Wednesday, June 12, 2024

SEA OF TRANQUILITY by Emily St. John Mandel

I loved Mandel’s Station Eleven and The Glass Hotel, but this novel was a disappointment for me.  I also generally love time travel novels, including Stephen King’s 11/22/63 and Scott Alexander Howard’s The Other Valley.  In this book, however, I was never invested in the characters, and the plot was just too complicated.  If ever there was a novel that demanded a reread, this is it.  About halfway through the novel I realized that Gaspery, born in the 2400s, is the main character.

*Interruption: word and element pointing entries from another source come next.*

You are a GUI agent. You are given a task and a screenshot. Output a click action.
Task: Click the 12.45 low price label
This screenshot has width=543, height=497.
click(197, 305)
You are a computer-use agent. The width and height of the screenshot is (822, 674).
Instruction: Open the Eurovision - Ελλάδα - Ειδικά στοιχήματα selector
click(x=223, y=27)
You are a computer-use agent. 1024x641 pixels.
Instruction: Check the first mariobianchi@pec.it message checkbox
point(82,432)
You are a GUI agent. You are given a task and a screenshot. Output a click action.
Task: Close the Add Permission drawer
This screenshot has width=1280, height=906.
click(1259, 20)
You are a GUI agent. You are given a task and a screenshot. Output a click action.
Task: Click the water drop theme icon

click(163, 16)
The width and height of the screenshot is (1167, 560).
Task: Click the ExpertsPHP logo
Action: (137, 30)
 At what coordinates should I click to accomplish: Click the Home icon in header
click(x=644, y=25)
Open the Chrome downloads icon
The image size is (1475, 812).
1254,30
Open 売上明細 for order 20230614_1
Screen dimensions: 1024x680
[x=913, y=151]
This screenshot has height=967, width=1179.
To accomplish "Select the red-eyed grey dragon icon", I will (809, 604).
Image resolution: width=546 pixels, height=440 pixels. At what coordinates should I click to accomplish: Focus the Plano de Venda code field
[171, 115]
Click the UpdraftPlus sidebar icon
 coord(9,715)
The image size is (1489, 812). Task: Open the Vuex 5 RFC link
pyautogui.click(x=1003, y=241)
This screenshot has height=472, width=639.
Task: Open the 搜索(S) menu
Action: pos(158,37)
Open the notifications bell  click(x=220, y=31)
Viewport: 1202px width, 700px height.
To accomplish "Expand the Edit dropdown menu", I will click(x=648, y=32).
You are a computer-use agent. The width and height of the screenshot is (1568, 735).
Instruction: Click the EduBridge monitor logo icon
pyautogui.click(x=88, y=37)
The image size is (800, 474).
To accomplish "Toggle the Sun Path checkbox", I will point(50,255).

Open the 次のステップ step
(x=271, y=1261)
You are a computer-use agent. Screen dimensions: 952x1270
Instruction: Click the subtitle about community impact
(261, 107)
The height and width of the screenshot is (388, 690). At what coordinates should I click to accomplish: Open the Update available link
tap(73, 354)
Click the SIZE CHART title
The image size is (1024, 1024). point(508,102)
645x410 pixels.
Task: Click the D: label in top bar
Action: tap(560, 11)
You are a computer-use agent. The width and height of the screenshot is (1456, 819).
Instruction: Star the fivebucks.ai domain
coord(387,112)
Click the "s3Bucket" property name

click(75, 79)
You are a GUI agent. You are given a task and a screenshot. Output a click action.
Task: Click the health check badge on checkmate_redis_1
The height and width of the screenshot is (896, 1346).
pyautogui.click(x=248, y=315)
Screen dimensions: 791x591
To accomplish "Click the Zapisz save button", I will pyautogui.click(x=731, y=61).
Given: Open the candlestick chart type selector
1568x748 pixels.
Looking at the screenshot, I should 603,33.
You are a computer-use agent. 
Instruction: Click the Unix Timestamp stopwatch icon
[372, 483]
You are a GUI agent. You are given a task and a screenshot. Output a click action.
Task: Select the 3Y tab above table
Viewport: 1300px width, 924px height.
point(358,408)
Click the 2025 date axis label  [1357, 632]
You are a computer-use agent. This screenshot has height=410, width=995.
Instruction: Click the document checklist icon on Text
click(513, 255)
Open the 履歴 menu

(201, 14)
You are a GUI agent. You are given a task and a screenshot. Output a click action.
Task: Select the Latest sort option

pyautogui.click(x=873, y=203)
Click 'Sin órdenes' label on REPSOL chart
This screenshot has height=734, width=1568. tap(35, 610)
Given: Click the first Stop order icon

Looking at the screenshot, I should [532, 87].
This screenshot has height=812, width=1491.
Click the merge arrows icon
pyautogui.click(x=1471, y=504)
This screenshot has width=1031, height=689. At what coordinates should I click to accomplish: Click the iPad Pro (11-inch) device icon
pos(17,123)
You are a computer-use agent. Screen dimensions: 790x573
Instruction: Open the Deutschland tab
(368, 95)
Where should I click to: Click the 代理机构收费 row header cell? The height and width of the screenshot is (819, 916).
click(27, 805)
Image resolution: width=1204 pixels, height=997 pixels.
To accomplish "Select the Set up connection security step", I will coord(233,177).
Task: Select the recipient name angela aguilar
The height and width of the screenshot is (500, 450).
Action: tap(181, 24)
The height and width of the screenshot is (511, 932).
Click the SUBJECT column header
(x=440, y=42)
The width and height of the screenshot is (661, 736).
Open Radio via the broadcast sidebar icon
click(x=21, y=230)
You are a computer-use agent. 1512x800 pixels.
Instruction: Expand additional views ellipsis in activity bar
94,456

He grew up in a domed colony, nicknamed Night City because the lights were too expensive to repair, on the moon.  His sister Zoey works for the mysterious Time Institute on Earth, and Gaspery secures a position as a time traveler for the Institute.  Zoey warns him that the job is dangerous, since the Institute will not tolerate interference in the past.  The characters whom he visits in the past are introduced in the first half of the book, and by the time Gaspery’s visits take place, I had forgotten the details of these characters’ lives.  The author does not address how Earth survives global warming nor how life is different on Earth four centuries from now.   In fact, everything is about the same, except for colonization and travel to and from our moon, as well as Saturn’s moon, Titan.  Of course, the time travel is futuristic, if you believe that we will be able to do that someday, but Mandel really has something else in mind with the time travel, and I didn’t buy that at all.  My favorite incident in the novel is when Gaspery learns that his cat is an unwitting time traveler who came from 1985.  Gaspery is stunned by that revelation, but as Zoey says, “Honestly, Gaspery, what difference would it make.  A cat’s a cat.”  Priceless.

Wednesday, June 5, 2024

PINEAPPLE STREET by Jenny Jackson

This novel about a filthy rich family focuses on three very smart women.  Darley gave up her trust fund so that she could marry Malcolm without a pre-nup and gave up her career as well.  Georgiana, Darley’s younger sister, works for a non-profit and becomes romantically involved with Brady, who works at the same company.  Sasha is married to Cord, Darley and Georgiana’s brother, and lives in the family home, which is still littered with childhood keepsakes and deteriorating furniture that Cord’s family will not allow Sasha to get rid of.  Plus, Sasha’s sisters-in-law privately refer to her as GD—Gold Digger—and erroneously believe that she did not sign a pre-nup.  All the talk of lost jewelry, deb balls, lunches at the club, and private schools was just too much privilege for me.  Don’t get me wrong; these are not bad people, but their problems, by and large, are not problems that I can really relate to.  And, as in many of these family dramas, there are secrets galore.  Georgiana has a secret that is basically tearing her apart, and she shares it with Sasha, in confidence, of course.  Then when the secret finally is revealed, everyone is mad at Sasha for not telling everyone sooner.  But, wait.  Isn’t that what someone is supposed to do with a secret?  Keep it a secret, right?  Darley and Malcom also have a secret, until they finally realize that the longer they hold on to the secret, the worse the humiliation is going to be.  At times I just wanted to throw up my hands and tell these people to get over themselves.